| Stated task |
Please copy the data from its start through the line containing "pyautogui.click(x=762, y=76)", changing "Bookmark" to "Save" and leaving all else untouched. Give only those lines.

| Data records |
__________

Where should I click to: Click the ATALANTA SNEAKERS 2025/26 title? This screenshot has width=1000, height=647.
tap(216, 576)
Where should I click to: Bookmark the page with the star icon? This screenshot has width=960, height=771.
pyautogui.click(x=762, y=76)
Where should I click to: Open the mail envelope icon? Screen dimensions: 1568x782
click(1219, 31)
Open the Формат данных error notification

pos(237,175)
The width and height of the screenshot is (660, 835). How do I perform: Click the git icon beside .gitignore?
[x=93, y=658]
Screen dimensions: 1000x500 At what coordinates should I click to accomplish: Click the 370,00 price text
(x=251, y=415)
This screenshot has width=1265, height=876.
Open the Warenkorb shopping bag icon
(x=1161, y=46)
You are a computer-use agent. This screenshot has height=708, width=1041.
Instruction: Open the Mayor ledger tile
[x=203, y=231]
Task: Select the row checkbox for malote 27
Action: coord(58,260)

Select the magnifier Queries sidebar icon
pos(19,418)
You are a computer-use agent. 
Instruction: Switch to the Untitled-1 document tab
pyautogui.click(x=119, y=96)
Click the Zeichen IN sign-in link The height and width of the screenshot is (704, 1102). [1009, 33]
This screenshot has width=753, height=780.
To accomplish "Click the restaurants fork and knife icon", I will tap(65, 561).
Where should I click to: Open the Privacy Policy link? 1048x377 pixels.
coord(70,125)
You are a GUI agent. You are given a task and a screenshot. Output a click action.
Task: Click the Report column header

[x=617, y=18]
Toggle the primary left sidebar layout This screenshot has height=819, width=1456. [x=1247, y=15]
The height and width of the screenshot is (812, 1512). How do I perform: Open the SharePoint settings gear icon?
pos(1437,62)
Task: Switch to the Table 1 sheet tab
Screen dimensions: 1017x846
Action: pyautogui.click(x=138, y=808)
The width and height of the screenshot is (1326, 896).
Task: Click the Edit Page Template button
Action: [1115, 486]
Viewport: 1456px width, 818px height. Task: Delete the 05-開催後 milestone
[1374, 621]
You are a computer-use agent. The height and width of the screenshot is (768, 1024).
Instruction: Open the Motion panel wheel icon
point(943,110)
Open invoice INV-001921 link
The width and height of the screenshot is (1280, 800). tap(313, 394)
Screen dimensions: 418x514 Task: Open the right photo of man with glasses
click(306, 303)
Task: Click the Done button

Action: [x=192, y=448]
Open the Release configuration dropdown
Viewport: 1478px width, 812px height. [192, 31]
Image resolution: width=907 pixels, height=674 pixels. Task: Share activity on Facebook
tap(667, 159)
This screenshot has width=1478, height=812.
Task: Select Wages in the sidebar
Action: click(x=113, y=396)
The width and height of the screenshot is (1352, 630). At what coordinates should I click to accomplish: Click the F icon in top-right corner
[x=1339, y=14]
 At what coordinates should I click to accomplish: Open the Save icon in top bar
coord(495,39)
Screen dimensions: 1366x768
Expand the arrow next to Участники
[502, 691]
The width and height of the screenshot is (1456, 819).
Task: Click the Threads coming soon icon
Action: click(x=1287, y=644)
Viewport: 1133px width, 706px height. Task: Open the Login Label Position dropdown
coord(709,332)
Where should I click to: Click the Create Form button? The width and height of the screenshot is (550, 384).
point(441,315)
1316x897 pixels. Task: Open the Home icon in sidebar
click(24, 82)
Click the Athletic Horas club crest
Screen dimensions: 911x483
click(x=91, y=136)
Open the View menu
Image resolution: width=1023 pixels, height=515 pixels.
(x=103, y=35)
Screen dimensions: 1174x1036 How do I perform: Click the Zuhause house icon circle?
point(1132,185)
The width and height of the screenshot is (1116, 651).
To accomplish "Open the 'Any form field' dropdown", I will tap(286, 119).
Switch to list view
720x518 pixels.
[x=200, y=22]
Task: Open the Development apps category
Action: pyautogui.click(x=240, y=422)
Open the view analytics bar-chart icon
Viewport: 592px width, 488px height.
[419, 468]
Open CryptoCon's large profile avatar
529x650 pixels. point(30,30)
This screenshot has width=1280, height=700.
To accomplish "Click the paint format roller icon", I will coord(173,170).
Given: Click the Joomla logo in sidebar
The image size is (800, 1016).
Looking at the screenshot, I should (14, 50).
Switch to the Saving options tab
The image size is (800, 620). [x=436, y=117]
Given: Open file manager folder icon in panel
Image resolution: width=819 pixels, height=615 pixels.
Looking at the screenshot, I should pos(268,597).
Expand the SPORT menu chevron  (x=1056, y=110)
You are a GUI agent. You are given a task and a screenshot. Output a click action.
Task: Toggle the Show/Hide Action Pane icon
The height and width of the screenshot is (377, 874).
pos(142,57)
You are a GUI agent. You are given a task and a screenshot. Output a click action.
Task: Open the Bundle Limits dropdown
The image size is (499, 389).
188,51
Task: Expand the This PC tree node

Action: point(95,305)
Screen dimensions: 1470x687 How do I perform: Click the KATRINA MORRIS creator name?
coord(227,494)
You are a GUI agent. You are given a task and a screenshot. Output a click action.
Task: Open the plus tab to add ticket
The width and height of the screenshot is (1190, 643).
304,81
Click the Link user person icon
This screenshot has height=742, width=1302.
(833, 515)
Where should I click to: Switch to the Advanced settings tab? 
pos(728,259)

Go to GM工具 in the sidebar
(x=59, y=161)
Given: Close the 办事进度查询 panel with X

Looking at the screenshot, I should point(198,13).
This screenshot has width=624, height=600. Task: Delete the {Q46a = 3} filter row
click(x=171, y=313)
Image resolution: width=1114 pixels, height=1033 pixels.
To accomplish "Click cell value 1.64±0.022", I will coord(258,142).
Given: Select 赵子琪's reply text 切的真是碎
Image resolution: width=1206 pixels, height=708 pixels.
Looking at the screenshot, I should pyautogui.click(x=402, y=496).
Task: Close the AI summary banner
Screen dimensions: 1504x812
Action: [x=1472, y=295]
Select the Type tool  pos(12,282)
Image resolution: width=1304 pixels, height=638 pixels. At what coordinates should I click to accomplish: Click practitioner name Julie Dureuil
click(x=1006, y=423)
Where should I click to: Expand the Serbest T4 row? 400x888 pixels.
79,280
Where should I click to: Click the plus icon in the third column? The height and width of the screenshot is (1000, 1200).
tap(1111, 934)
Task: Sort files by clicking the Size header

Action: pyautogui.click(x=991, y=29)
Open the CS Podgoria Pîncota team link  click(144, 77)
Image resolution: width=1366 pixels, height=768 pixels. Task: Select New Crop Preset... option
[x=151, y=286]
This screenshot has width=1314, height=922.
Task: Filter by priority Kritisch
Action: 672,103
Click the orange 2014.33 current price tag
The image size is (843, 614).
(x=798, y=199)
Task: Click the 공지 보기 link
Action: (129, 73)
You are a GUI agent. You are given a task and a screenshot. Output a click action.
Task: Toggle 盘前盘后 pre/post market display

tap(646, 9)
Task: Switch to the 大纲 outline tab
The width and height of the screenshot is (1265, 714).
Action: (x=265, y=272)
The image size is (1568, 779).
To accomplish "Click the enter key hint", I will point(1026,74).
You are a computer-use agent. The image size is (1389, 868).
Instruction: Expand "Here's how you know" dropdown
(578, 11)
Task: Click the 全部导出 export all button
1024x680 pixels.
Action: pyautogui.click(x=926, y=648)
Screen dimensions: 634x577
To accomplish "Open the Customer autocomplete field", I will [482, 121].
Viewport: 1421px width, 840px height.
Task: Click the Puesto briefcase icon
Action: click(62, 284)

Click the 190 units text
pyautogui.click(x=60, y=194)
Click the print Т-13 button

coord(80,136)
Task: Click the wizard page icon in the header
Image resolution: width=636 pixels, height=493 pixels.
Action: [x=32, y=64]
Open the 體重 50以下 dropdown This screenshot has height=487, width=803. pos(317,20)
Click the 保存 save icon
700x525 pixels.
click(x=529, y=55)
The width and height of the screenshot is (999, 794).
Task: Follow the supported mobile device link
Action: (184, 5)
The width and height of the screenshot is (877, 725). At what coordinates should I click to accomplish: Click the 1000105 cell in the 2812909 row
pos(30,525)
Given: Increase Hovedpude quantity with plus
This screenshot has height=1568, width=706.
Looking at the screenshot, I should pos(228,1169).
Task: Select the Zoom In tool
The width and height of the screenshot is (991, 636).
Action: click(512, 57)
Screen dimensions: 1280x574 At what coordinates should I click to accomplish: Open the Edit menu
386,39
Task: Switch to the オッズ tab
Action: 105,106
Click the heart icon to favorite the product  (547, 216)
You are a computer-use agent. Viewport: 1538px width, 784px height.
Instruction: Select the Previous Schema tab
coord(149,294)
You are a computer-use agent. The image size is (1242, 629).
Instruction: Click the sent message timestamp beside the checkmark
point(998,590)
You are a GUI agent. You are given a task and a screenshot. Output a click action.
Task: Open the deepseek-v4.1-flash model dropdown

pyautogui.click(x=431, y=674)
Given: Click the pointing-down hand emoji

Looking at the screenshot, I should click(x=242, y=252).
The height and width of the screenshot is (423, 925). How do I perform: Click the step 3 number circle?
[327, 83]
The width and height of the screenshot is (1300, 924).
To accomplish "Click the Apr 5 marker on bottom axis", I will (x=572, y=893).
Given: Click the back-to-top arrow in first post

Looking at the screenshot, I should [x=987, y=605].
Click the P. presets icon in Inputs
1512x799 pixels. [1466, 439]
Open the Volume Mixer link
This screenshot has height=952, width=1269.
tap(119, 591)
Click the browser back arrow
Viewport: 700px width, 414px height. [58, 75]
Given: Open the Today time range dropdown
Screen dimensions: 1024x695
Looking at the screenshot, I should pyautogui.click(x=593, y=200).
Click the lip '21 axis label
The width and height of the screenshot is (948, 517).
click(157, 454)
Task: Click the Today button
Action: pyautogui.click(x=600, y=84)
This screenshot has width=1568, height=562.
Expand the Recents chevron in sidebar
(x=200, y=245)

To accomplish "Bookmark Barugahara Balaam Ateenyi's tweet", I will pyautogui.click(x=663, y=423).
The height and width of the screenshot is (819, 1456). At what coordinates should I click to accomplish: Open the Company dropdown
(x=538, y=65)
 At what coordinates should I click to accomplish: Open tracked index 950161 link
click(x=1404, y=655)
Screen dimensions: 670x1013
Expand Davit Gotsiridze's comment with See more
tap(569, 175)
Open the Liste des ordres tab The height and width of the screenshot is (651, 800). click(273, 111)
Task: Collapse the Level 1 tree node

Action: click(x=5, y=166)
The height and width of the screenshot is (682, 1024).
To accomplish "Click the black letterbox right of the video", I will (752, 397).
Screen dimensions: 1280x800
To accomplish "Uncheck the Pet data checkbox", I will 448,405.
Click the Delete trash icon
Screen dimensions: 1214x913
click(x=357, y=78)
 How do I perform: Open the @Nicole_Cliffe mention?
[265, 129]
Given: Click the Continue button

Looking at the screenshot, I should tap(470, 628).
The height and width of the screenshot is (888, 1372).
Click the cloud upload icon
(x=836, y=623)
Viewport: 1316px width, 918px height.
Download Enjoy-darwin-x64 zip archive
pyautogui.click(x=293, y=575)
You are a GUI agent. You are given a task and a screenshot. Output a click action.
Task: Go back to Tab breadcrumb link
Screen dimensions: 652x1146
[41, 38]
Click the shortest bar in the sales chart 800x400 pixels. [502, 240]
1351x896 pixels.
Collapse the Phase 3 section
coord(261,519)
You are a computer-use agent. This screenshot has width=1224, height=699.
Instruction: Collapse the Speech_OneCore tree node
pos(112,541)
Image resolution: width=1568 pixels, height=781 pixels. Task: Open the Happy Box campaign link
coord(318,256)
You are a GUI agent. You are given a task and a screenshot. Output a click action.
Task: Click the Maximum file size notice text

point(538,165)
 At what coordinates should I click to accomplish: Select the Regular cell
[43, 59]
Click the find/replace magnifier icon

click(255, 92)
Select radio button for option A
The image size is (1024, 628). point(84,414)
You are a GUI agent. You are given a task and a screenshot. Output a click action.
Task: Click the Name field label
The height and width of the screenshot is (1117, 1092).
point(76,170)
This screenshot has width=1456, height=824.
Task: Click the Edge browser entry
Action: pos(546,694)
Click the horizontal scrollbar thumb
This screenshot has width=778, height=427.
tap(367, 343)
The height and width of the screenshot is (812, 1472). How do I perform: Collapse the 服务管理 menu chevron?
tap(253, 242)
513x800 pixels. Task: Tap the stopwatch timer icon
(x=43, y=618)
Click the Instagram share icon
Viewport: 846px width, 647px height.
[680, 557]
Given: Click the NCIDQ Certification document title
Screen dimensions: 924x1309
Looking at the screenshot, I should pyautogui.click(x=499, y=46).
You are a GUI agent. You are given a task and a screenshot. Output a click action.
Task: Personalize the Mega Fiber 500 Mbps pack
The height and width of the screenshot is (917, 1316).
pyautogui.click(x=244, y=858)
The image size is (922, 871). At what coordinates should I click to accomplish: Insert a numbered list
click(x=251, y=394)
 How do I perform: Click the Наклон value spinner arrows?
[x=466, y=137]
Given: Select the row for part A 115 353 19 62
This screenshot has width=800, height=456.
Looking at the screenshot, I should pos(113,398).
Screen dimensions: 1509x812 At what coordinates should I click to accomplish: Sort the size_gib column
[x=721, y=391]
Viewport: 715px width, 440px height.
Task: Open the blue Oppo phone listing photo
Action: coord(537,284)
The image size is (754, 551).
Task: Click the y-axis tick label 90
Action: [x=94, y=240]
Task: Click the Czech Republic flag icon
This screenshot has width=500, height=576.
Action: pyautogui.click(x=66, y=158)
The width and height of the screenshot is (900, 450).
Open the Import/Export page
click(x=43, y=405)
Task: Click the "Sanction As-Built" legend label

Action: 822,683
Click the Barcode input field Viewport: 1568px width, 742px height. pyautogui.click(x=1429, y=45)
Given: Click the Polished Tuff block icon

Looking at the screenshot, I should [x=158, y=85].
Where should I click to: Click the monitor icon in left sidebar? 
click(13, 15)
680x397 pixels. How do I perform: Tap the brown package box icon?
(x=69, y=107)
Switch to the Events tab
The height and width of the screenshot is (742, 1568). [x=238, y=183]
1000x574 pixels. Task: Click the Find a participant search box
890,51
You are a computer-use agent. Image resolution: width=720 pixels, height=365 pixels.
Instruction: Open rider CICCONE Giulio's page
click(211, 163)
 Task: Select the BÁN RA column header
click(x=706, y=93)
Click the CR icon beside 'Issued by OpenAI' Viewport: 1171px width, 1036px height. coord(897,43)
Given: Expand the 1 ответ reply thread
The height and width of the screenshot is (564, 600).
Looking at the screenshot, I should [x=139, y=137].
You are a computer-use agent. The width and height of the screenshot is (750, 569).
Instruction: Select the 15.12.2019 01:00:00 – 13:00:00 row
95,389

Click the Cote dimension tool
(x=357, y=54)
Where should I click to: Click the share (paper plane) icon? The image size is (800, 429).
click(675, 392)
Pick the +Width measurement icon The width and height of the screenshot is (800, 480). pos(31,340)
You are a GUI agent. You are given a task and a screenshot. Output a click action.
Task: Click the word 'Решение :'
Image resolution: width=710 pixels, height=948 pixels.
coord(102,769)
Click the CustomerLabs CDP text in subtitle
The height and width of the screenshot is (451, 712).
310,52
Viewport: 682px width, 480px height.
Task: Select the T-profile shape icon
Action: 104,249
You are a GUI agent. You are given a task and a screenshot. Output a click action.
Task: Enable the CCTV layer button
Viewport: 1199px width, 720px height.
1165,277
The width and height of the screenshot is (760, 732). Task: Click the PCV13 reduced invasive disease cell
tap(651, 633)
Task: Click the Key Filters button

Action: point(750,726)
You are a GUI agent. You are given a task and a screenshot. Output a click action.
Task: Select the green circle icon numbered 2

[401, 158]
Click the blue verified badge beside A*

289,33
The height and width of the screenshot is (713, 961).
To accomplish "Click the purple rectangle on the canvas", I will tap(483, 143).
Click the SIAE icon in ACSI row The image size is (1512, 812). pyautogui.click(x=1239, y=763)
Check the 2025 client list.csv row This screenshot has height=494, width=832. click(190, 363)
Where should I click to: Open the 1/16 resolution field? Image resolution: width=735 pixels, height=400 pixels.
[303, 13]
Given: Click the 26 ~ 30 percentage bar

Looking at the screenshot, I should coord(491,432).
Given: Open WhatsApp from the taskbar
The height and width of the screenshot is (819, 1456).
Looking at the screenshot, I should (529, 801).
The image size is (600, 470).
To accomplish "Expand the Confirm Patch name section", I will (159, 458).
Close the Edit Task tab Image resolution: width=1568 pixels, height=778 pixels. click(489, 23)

__________

| Task result |
Where should I click to: Click the ATALANTA SNEAKERS 2025/26 title? This screenshot has width=1000, height=647.
tap(216, 576)
Where should I click to: Save the page with the star icon? This screenshot has width=960, height=771.
pyautogui.click(x=762, y=76)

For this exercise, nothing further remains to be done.